Wandamoorepix2I remember reading The Grapes of Wrath in college. This week I started it again. John Steinbeck’s lyrical novel of the motion of the winds, the rain and the unsettling of the sun brought me close to Harvey…with the devastation of the hurricane in Houston, Texas. While reading The Grapes of Wrath, I was reminded that the dust does fly away and the sunlight breaks through again.

Chapter One

“When June was half gone, the big clouds moved up out of Texas and the Gulf, high heavy clouds, rain-heads. The men in the fields looked up at the clouds and sniffed at them and held wet fingers up to sense the wind. And the horses were nervous while the clouds were up. The rain-heads dropped a little spattering and hurried on to some other country. Behind them the sky was pale again and the sun flared. In the dust there were drop craters where the rain had fallen, and there were clean splashes on the corn, and that was all.
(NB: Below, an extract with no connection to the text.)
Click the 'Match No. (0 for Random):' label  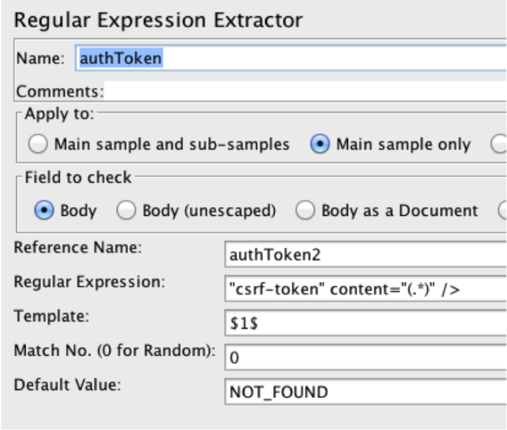tap(114, 350)
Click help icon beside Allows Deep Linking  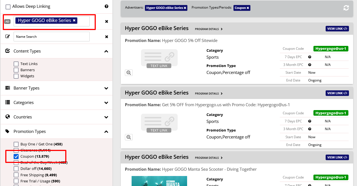point(106,6)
A gentle wind followed the rain clouds, driving them on northward, a wind that softly clashed the drying corn. A day went by and the wind increased, steady, unbroken by gusts. The dust from the roads fluffed up and spread out and fell on the weeds beside the fields, and fell into the fields a little way. Now the wind grew strong and hard and it worked at the rain crust in the corn fields. Little by little the sky was darkened by mixing dust, and the wind felt over the earth, loosened the dust, and carried it away. The wind grew stronger. The rain crust broke and the dust lifted up out of the fields and drove gray plumes into the air like sluggish smoke. The corn threshed the wind and made a dry, rushing sound. The finest dust did not settle back to earth now, but disappeared into the darkening sky.

The wind grew stronger, whisked under stones, carried up straws and old leaves, and even little clods, marking its course as it sailed across the fields. The air and the sky darkened and through them the sun shone redly, and there was a raw sting in the air. During a night the wind raced faster over the land, dug cunningly among the rootlets of the corn, and the corn fought the wind with its weakened leaves until the roots were freed by the prying wind and then each stalk settled wearily sideways toward the earth and pointed the direction of the wind.”